翌日私達家なき子(?)等4人とその連れ合いと+アルファの計10人は13回忌の法要をお寺で、ささやかに母に捧げました。そのあと墓参を済ませ、生家跡に家が解かれて以来初めて行きました。一年になりますが、見たくなかったのです。国道を通る時も、昔はよく『我家の方(わぎえのかた)』を見たものですが、この一年間見ることも振り返ることもしませんでした。意外に狭い敷地跡に立って、間もなく切り掘られて、跡形もなくなるんだなと・・・・・実感しました。翌日上の弟夫婦と私達夫婦4人で、我家が移築されたという島原の現場に行きました。なんとなく懐かしい期待を寄せながら・・・・・だけども、そこは移築とは程遠い、単に古材を再活用したというだけの現場でした。そりゃ、そうですよね!!!!!我家に価値があるのは我等だけですもの!!!!!すっかりすべてを失ったという、家に関しては、まあ、案外さばさばとした気分になりました。その夜は雲仙に一泊、初めての雲仙宿泊を楽しみました。
この実家を失うという体験は、思いのほかとしか言いようがないものです。

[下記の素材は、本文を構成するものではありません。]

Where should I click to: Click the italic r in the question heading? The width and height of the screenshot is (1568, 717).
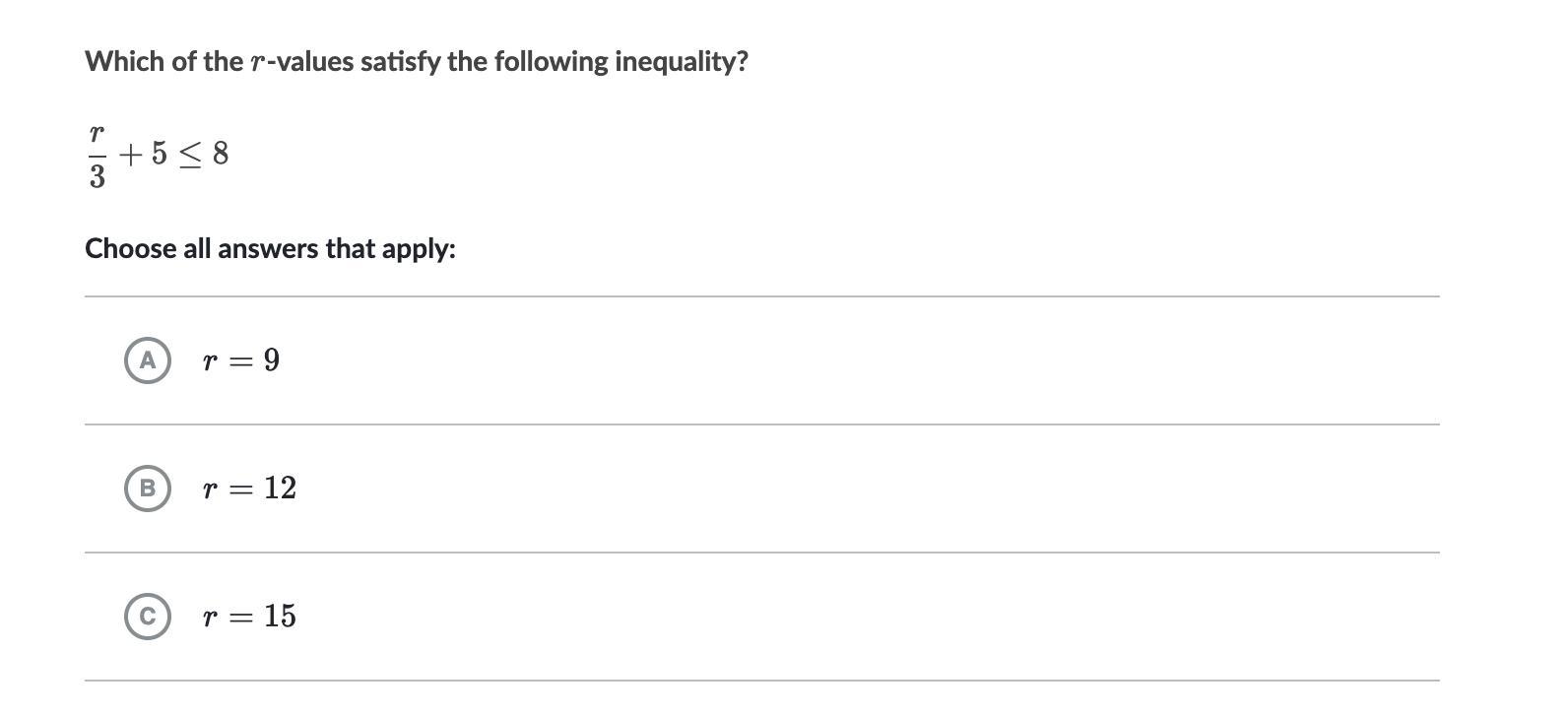pyautogui.click(x=257, y=63)
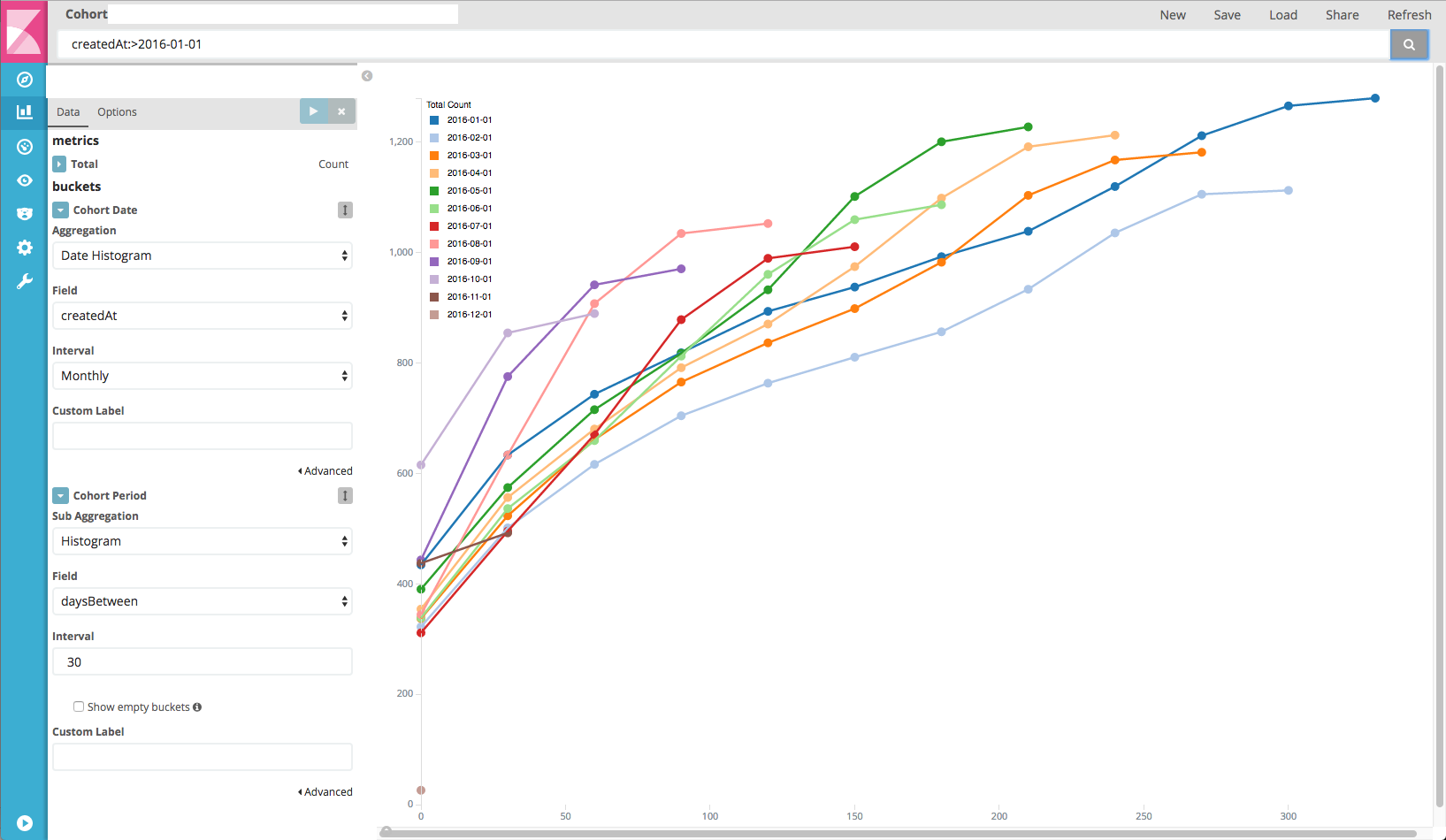Open the Histogram sub aggregation dropdown
Screen dimensions: 1446x840
[203, 541]
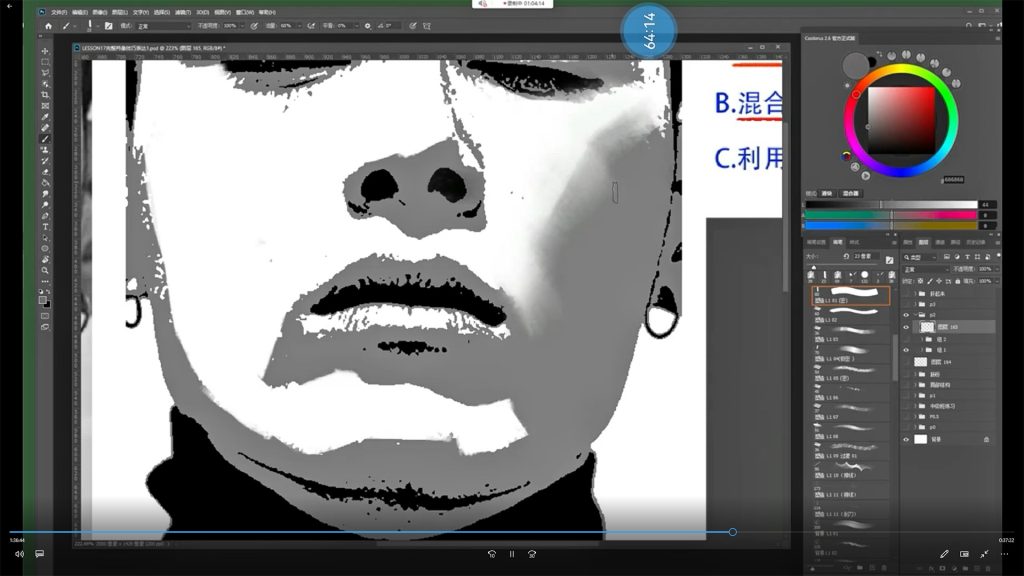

これまで、ダムで家を失った人々、空港のために家を失った人々、災害で家を失ってしまった人々・・・・・様々なニュースで見聞きしてきました。『仕方がないとしか・・・・・』とお気の毒に思ってきたものです。今回実際に味わったこの空虚な気持ち・根無し草になってしまった気持ち・夢でたずねる父祖の気持ち・・・・・その身の上になってみると、難しい・・・・・としか言いようのないものです。だけどこれも今回思ったことなのですが、この気持ちは『幼い日を過ごした』という実体験に支えられているような気がします。下の弟と妹は、上の弟と私ほどこだわっていない・・・・・ように思います。『幼い日』には父母がおり祖父母がおり、その兄弟姉妹がおり、ともがきがいる・・・・・その海山が故郷なんですね。こういう体験は時代の変遷とともに、先祖の代で何度も誰しもが繰り返してきたことだろうと思います。この空虚な気持ちに折り合いをつけ解決して、先祖をしのぶことも鎮魂の一つの要素だろうと思います。先祖の鎮魂という大切な儀式(?)が、先祖の片割れとしての今の自分の存在意義でもあると思います。供養というのは今の自分という先祖のコピーの仕事で、それでもって先祖代々精神の修養になり転換してこの世の真実を知ることになると思うからです。